The shocker of the October monetary policy was not the 25-bps cut in the policy repo rate, but the cut in FY20 growth estimate from 6.9% to 6.1%.  The fact that economic growth is slowing down has been quite obvious to investors and markets for some time now, but RBI’s drastic downgrading of growth marks an official acceptance of the growth deterioration (See Pic 1).

 

Pic 1: Steady Drop in FY20 growth forecasts

In fact, this policy was focused chiefly on growth, rather than inflation. That seems natural, given that inflation has stayed benignly below 4% since July 2018, and is expected to remain there through FY20. Unfortunately, growth plunged to 5% in Q2FY20 (Pic 2). Subsequent high frequency indicators and corporate sales figures suggest that the slowdown continues. 
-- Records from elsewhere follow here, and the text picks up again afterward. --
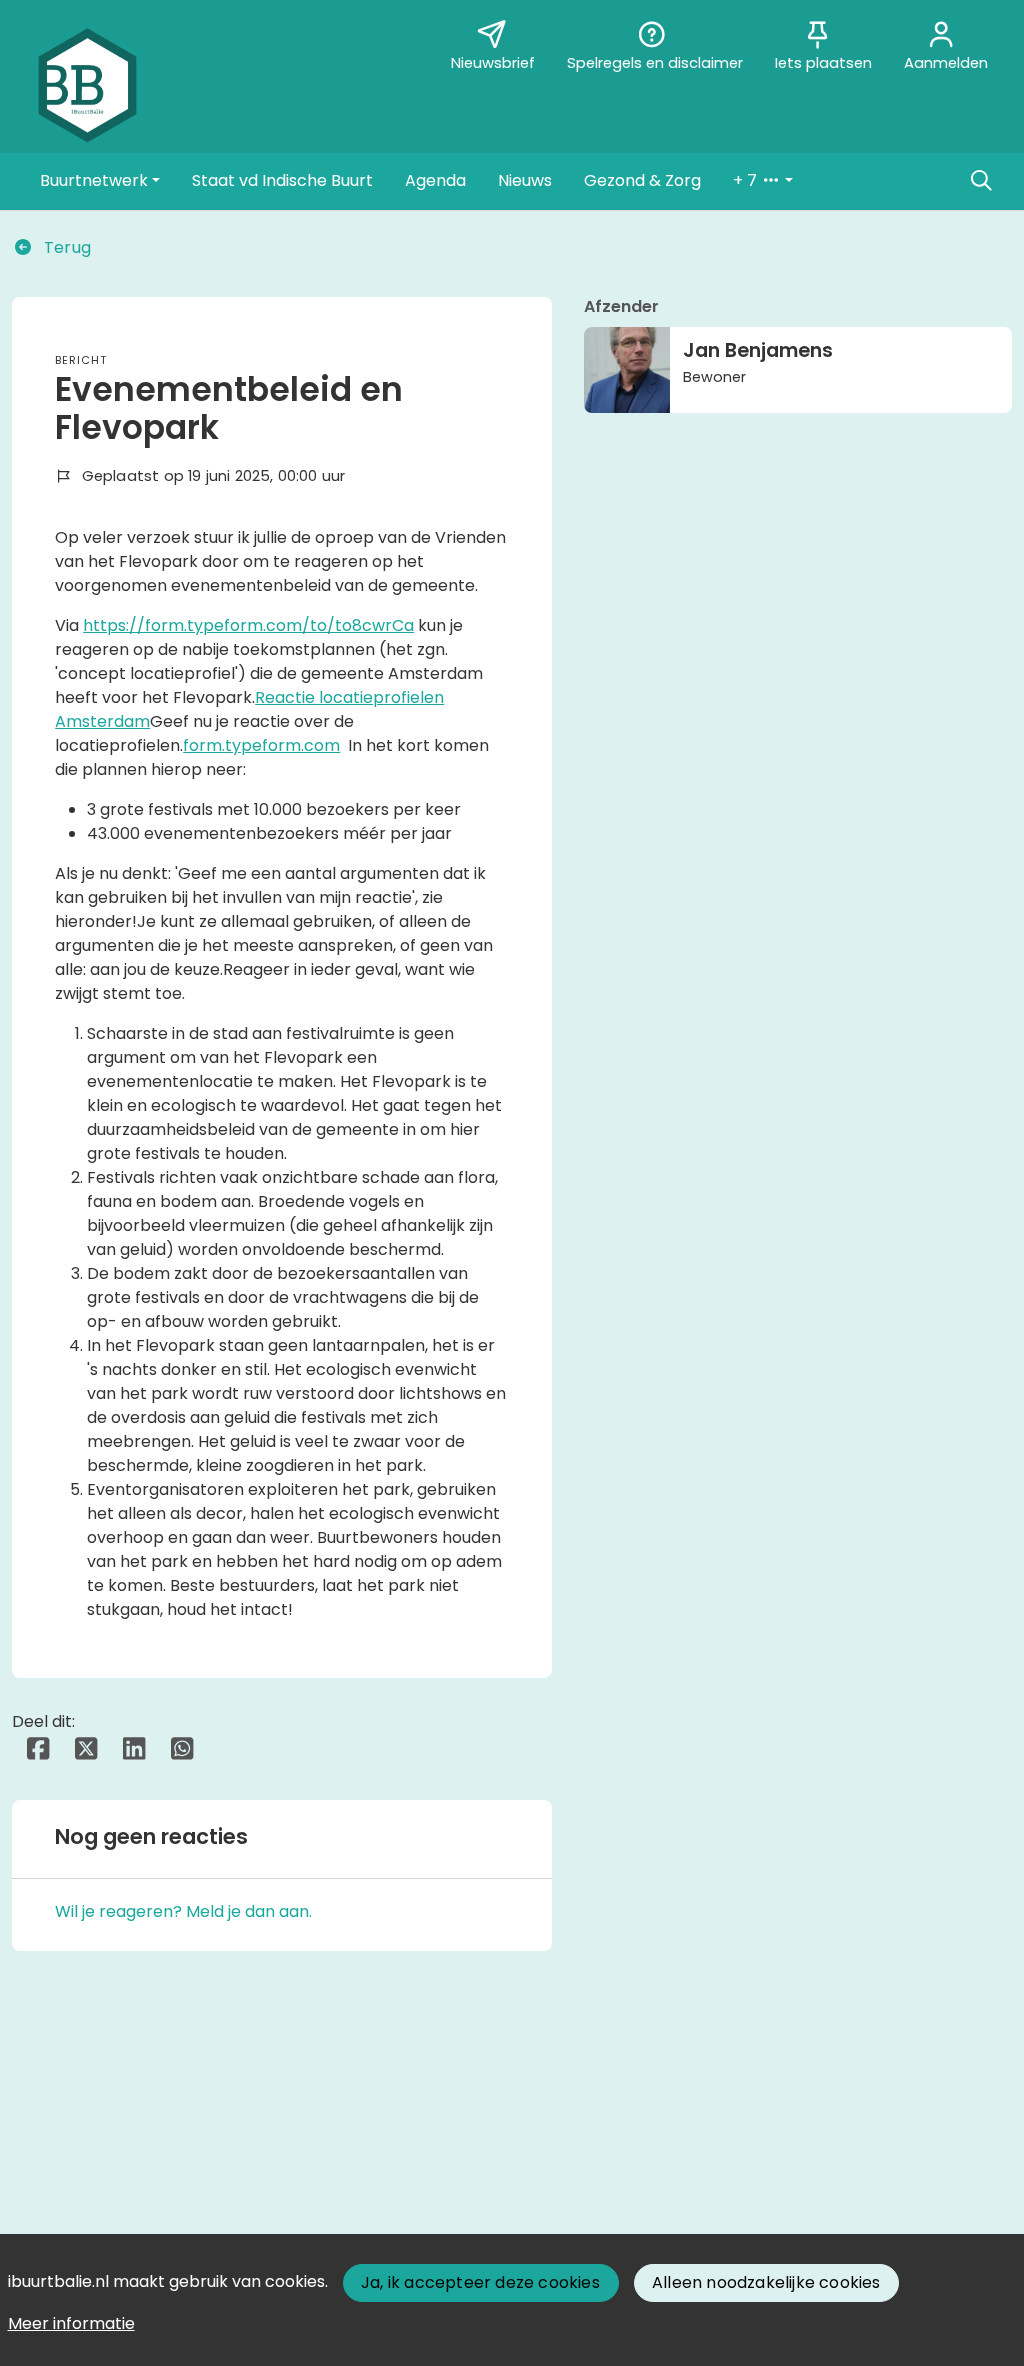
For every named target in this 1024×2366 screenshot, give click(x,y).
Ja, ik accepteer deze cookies (480, 2282)
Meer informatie (71, 2323)
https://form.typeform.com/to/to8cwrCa (248, 625)
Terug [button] (65, 247)
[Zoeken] (981, 181)
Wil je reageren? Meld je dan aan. (183, 1911)
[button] (100, 181)
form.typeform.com (261, 745)
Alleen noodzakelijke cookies (766, 2282)
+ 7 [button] (747, 180)
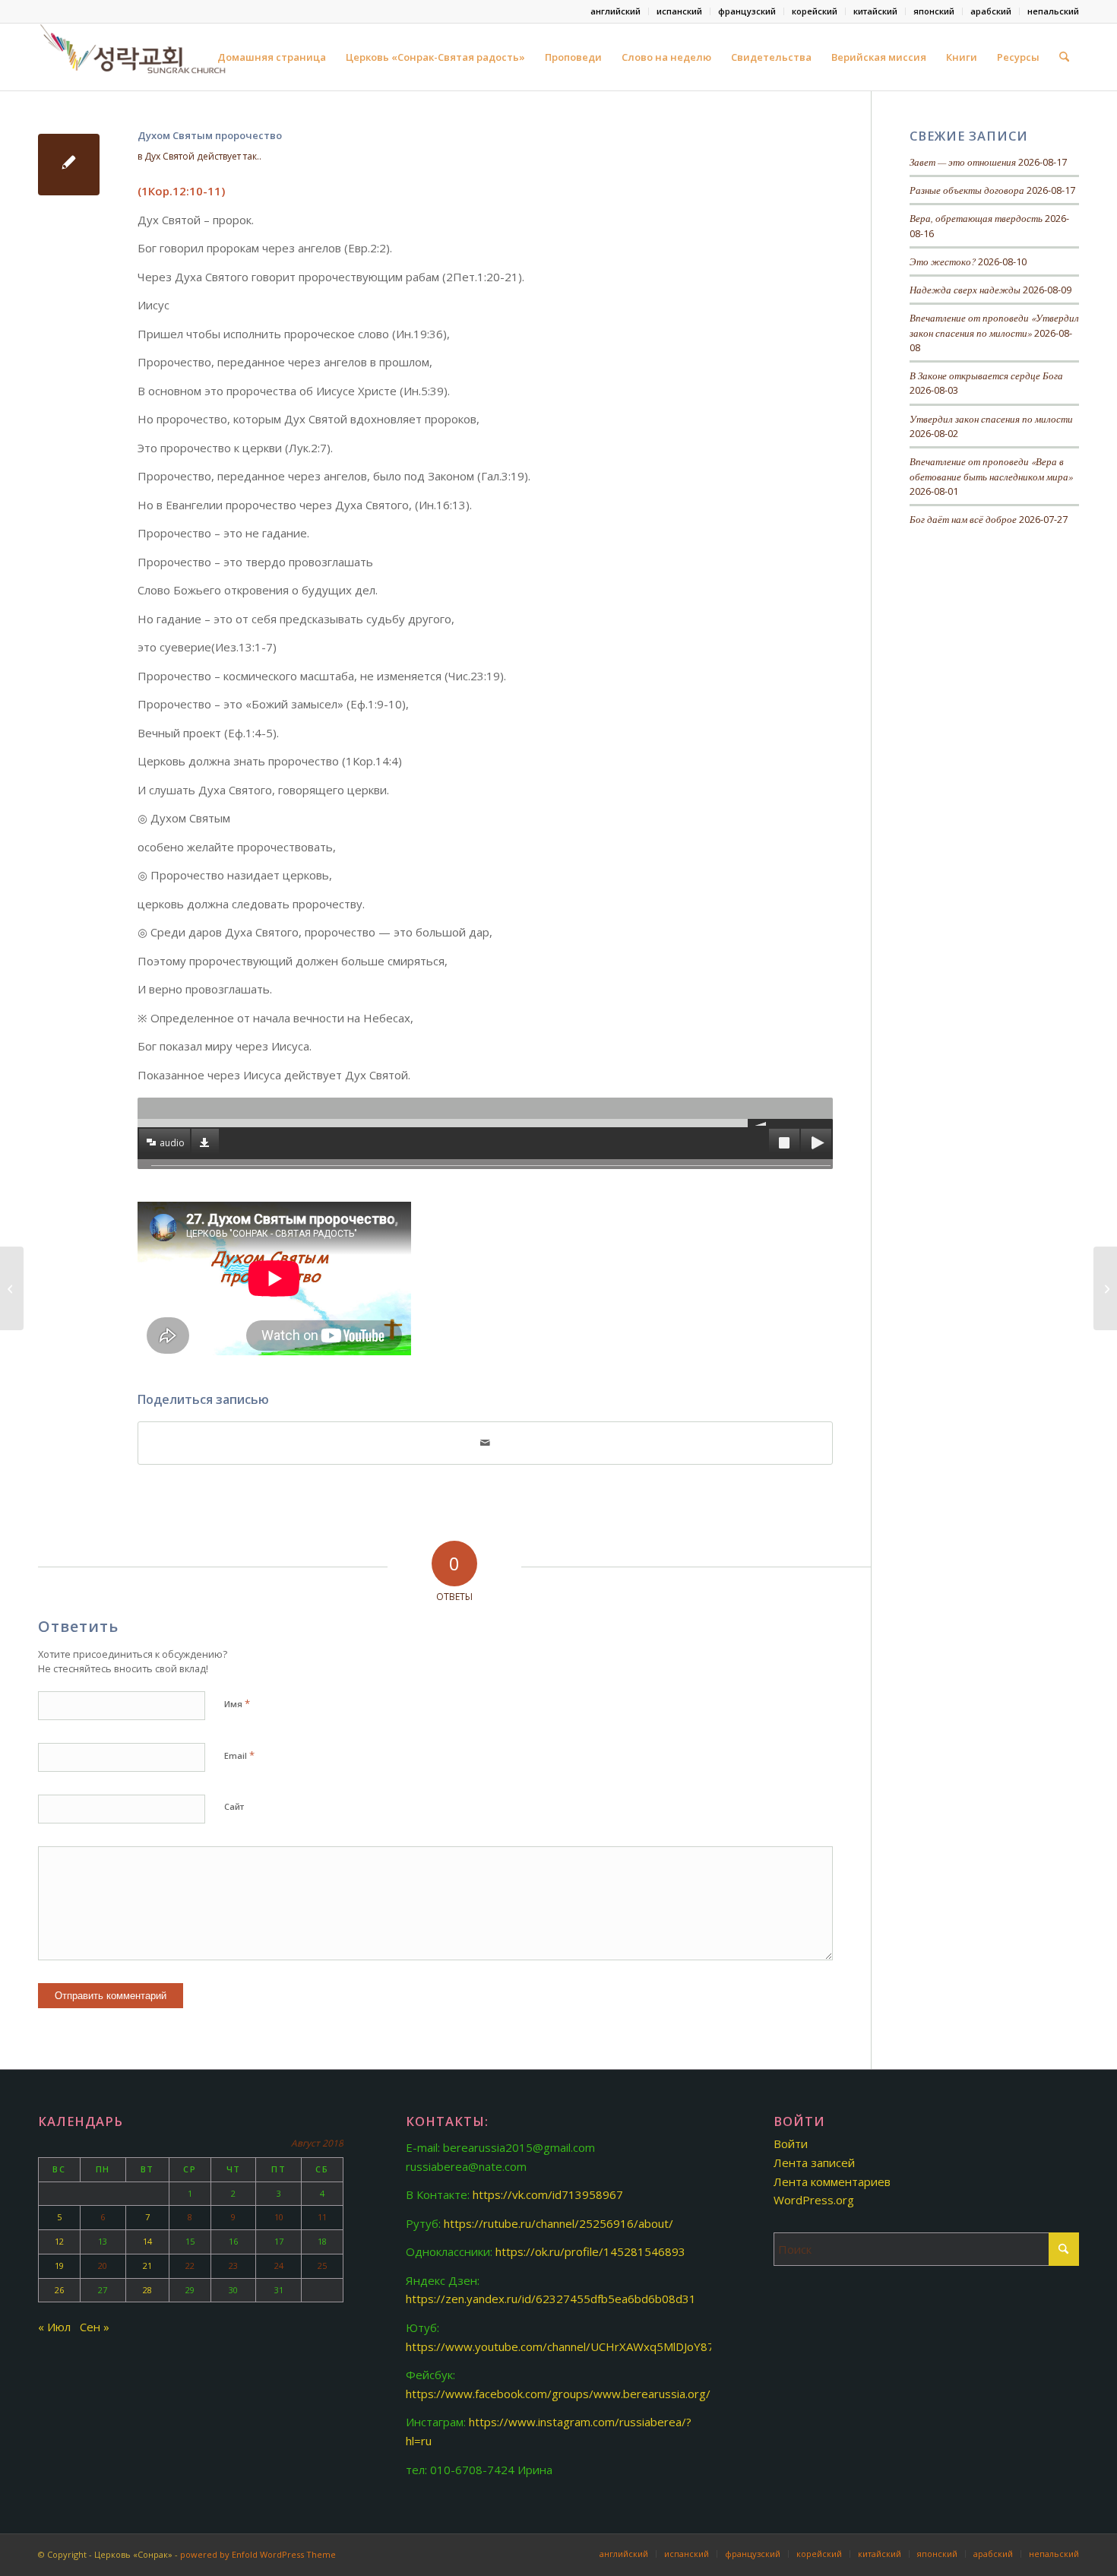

Pic 2: Growth vs. Inflation

The greatest shock to the system is the decline in consumption growth. The consumption engine fuelled India’s growth through the 2004-07 boom, the 2008-09 crisis, and the policy paralysis years of 2011-13. Since FY06, consumption growth has never fallen below 6% year-on-year (Pic 3).

  

Pic3: The Steadiness of Indian Consumption

As a result, the steady growth in consumption aspirations of India’s youthful population has come to be viewed as an unchangeable economic fact. But now, it appears that consumption is dropping, both in urban and rural India: private consumption grew by 3.4% in Q1FY20, sales of automobile and FMCG companies are slowing, and the latest RBI survey of consumer sentiments indicates that households are less optimistic about income and expect to postpone discretionary spending.  

Export growth- never India’s strong point- is unlikely to pick up because trade prospects have been adversely impacted by the US-China trade war and overall slowdown in global growth.  Investment is a derivative of these two growth drivers: companies invest in new capacities only if there is internal demand (consumption) or external demand (exports) for their output. So we can safely conclude that investment will not pick up without a recovery in consumption and/or exports.   That leaves government spending, a factor that has already been pushed to its limits by the recent corporate tax cuts. It is expected that the official fiscal deficit will be higher than the budgeted 3.3%, and the actual fiscal deficit (including off-balance sheet items and public sector borrowing from small savings) will be closer to 9% of GDP.  Bond markets recognize this problem, which is why they were not fooled by the government’s announcement that its borrowing for the year remains unchanged. They fear that the government will have to resort to practises like not paying dues, or persuading companies to overpay tax with a promise of a quick refund in order to meet its expenses. These cannot be called borrowings, strictly speaking, but by reducing the availability of funds for the private sector, they end up having the same effect as extra borrowing. 

As a result, there is not much joy from the latest rate cut, which brings the total reduction in repo rate since January 2019 to 135 bps. Stock markets have fallen at the gloomy growth forecast. Bond yields are up, and bond prices are down, because of fiscal concerns. Geopolitical tensions and trade war issues are worsening market sentiments.

If the markets are not pleased by the combined fiscal and monetary stimulus, then what is the solution? There are many problems, both structural and temporary, but at this point, the economy needs three major fixes. First, the panic that has gripped the financial system after a series of bankruptcies and defaults has to be addressed. The government and RBI have to work together to restore confidence by managing liquidity in the short term, and improving regulation and audits in the long term. Second, GST compliance has to be improved by ironing out systemic glitches. Finally, policy has to focus on improving investment in agriculture and SMEs. The former employs half of India, and feeds all of it. The latter is a crucial source of jobs and income for many of India’s semi-skilled and semi-educated youth. The big corporates have been given what they asked for, it is time to allow the smaller folks to grow.